The theme Walking Together: How can the Church embrace First Peoples’ Theology in a post-colonial Australia comes at an important time as Prime Minister Antony Albanese has outlined plans to enshrine a First Nations Voice into the constitution.
Dr Anne Pattel-Gray, Rev. Mark Kickett, and Rev. Dr Garry Deverell are the keynote speakers.
Aunty Dr Anne Pattel-Gray is the Head of World Vision Australia First Nations Programs. She holds a PhD from Sydney University.
Dr. Pattel-Grey is deeply committed to the advancement of Aboriginal people and to reconciliation between Aboriginal and non-Aboriginal Australians. She has over 30 years in senior management erxperience and has pioneered a number of first throughout her career.
Dr Pattel-Gray previously told Crosslight that she loves, “my church, the Uniting Church, warts and all. I know it’s not perfect and has a lot of things wrong with it and can be mean, hateful, nasty and judgmental, but at the same time I still hold to the faith that it can be transformed and I hold to that imagery of God’s hands at work here among us each and every day.
“My own people say to me, how can you remain in the church after everything it has done to you and I say, ‘I don’t go to church to worship people, I go to worship to be with my creator’, and that is what makes the difference.”
“It’s about my faith and my relationship with God and that love of God has never wavered.”
Rev. Mark Kickett is the National Interim Chair of the Uniting Aboriginal and Islander Christian Congress (UAICC).
A Noongar man from south west WA, Rev. Mark Kickett was ordained a minister in the Baptist Church in the 1990s. His ministry has taken him from Brisbane to Perth, Broken Hill and Kalparrin near Murray Bridge in South Australia.
Rev. Kickett has long had a passion for empowering young Aboriginal people to grow their faith and leadership. Throughout his ministry he has been connected to the work of Congress through his relationships with key Congress leaders, including Denise Champion and the Lester family.
From 2016, he served as the State Development Officer for UAICC in SA, and in April 2020 was appointed UAICC National Interim Chair.

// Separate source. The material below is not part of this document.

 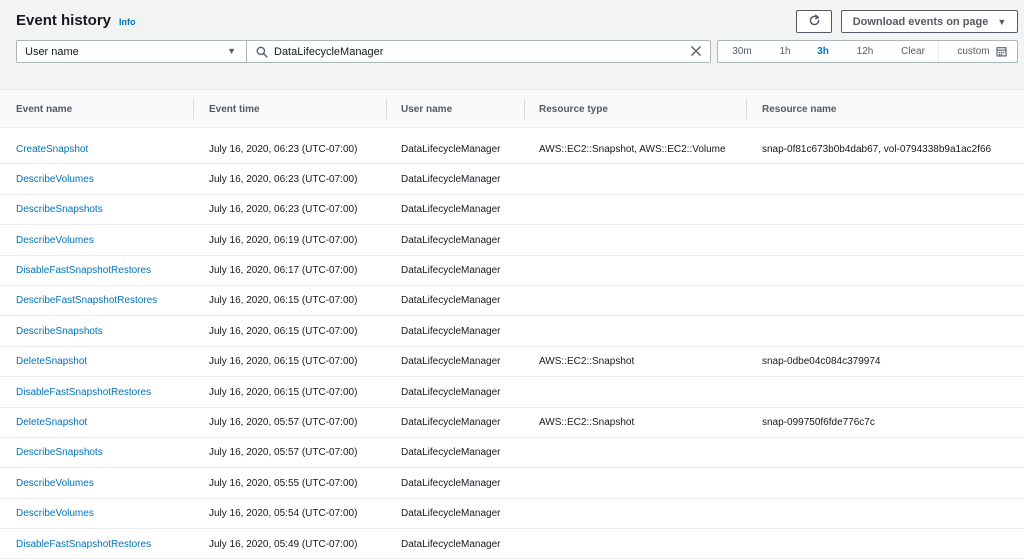 I want to click on download-events-button: Download events on page ▼, so click(x=930, y=22).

Rev. Dr Garry Deverell is a trawloolway man from northern lutruwita/Tasmania who currently lives in Naarm/Melbourne, where he is a founding Lecturer and Research Fellow in the School of Indigenous Studies at the University of Divinity.
Rev. Dr Deverell is the author of two theological books, The Bonds of Freedom (Wipf & Stock, 2008) and Gondwana Theology (Morning Star, 2018).

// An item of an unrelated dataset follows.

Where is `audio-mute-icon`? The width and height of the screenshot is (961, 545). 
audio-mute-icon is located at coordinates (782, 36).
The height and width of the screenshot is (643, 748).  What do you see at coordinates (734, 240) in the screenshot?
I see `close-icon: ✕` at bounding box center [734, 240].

He has contributed prolifically to publications, radio programs, documentaries, and podcasts on the interface between Indigenous and colonial religious cultures.
Moderator of the Uniting Church Synod of NSW and ACT, Rev. Simon Hansford said that the conference is another step for the Uniting Church in demonstrating how it is walking together with First Nations people.
“One of the challenges both for our church, and our community is how we pay attention, how we listen,” Rev. Hansford said. “Our faith is founded on a God who speaks, who calls to each of us – in love, and creativity and hope. Once we hear God’s voice, we are called to heed the voices of others; those who are pushed to the edges, relegated to injustice or poverty, whose voices have been silenced or diminished.”
“One of the urgent reasons for this conference is to listen to our first nations, heeding voices both ancient and immediate. It will help our community offer justice, and find healing; We will pay attention to the stories of our oldest voices, as we have been invited by the Uluru Statement from the Heart.”
“We will seek forgiveness, because that lies at the heart of every relationship of hope. We are here as the Church because our faith in Jesus, God’s spoken Word, calls us here.”
“In this conference we will take another step on this vital journey of finding our shared way together.”
The conference is a joint initiative of the Uniting Church Synod of NSW and the ACT, United Theological College, Uniting Mission and Education, and Newtown Mission.
The First Peoples’ Theological Conference takes place on Saturday 22 October at the Wesley Conference Centre, 220 Pitt Street Sydney. The event will also stream online for remote attendees.